Work order: Omit the pictures and copy the entries exactly.

The data:
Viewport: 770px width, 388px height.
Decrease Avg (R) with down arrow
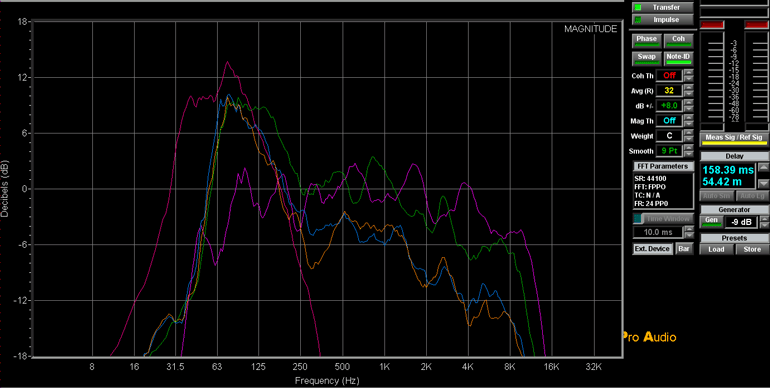(689, 94)
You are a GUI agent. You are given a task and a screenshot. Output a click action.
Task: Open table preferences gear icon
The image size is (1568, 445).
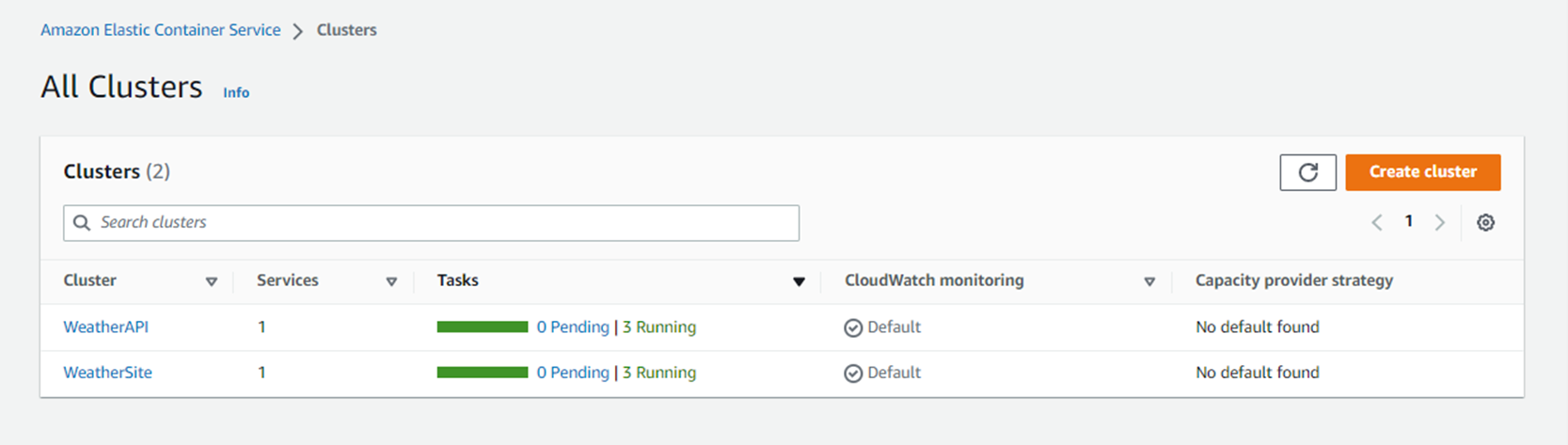(x=1485, y=223)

Task output:
Viewport: 770px width, 388px height.
Decrease Avg (R) with down arrow
(689, 94)
You are a GUI agent. You are given a task and a screenshot. Output a click action.
Task: Open table preferences gear icon
The image size is (1568, 445).
(x=1485, y=223)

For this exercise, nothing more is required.